Call of Duty Nostalgia
Prononcer les mots “Call of Duty”, c’est invoquer des milliers de souvenirs : le plaisir de se faire des amis virtuels grâce au mode multijoueur en ligne, de se mesurer aux autres, et donc de se forger mentalement. Cette série de jeux générait également son lot de frustration, de rage, si bien représenté à travers les microphones des joueurs lors de parties en ligne. Comment ne peut-on pas parler de l’invention de la KillCam ? Cette invention qui permet de revoir les derniers instants dans les chaussures de celui qui nous a abattu, nous permettant de faire l’expérience d’une sorte de jouissance dans une humiliation assumée.
Plus sérieusement, Call Of duty représente simplement le plaisir de millions d’inconnus qui, une fois rentrés chez eux, pouvaient incarner un soldat, lâcher prise et s’amuser. Sous pseudonyme assez kitsch, d’époque, du style “Xxx__DarkLord__xxX”, ou plus simplement “kenalex13”, COD permettait d’édulcorer un quotidien parfois morose, comme l’explique très bien une des vidéos les plus vues sur le sujet : “ How American Youth Coped During The Great Recession (Modern Warfare 2) ?”. Que l’on pourrait traduire par “Comment la jeunesse américaine a tenu le coup durant la grande récession grâce à Modern Warfare 2 ?”
“It’s just a game”, non. COD n’est pas simplement une série FPS multijoueur sur laquelle les gens se tirent dessus, cela va beaucoup plus loin. Je souhaitais rendre hommage à cette licence, fêtant bientôt ses 20 ans. Cette année est particulière, c’est cette année qu’ Infinity Ward a choisi de sortir un remake de son meilleur opus Modern Warfare 2, l’occasion de revenir sur cette incroyable licence ayant participé à forger mon idiosyncrasie et celle de nombreux joueurs. Enfin, cela fait 10 ans que Call Of Duty Black Ops 2, dernier bon jeu à retenir, selon moi, est sorti.

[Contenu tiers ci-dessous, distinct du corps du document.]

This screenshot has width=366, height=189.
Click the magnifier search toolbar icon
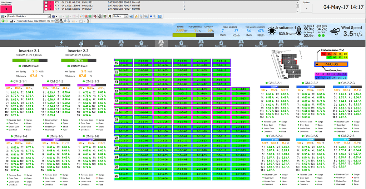(x=81, y=16)
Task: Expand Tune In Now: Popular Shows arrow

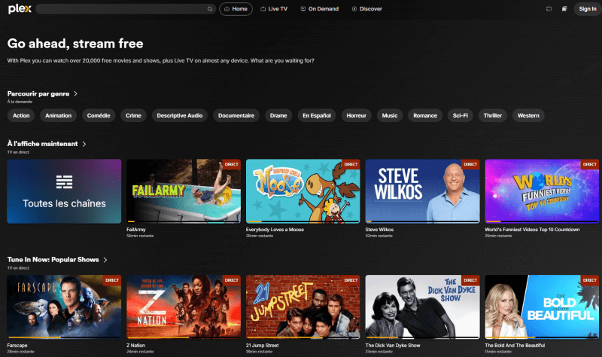Action: (105, 260)
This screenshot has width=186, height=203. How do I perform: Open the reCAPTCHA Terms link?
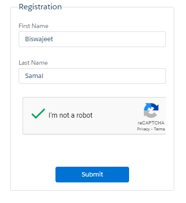point(159,129)
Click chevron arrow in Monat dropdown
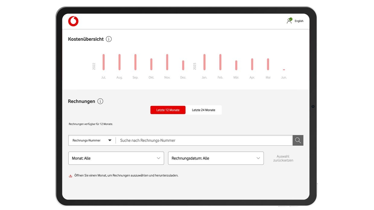 coord(158,158)
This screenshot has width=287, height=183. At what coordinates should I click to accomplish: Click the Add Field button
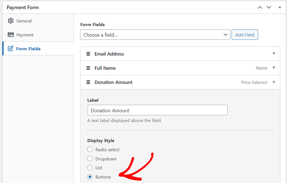coord(245,35)

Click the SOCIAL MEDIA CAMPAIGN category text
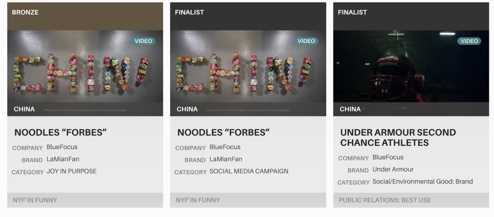coord(249,171)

Soyons bien clairs, je pense que l’âge d’or de COD est terminé depuis bien longtemps, pourtant il existe des œuvres qui vous marquent à vie. N’oublions pas que le jeu vidéo est un médium de divertissement et qu’il propose des expériences virtuelles, mais que notre vraie vie se déroule à l’extérieur des écrans et non pas dans la peau d’un fantassin fantasmée. Comme le dit très bien Larry Reeves : “Anyone, who truly wants to go to war, has truly never been there before!” En version française : “Quiconque veut vraiment aller à la guerre, n’y est jamais allé auparavant !” Si un jour seulement vous avez la chance de jouer à COD, j’espère que vous l’apprécierez à sa juste valeur.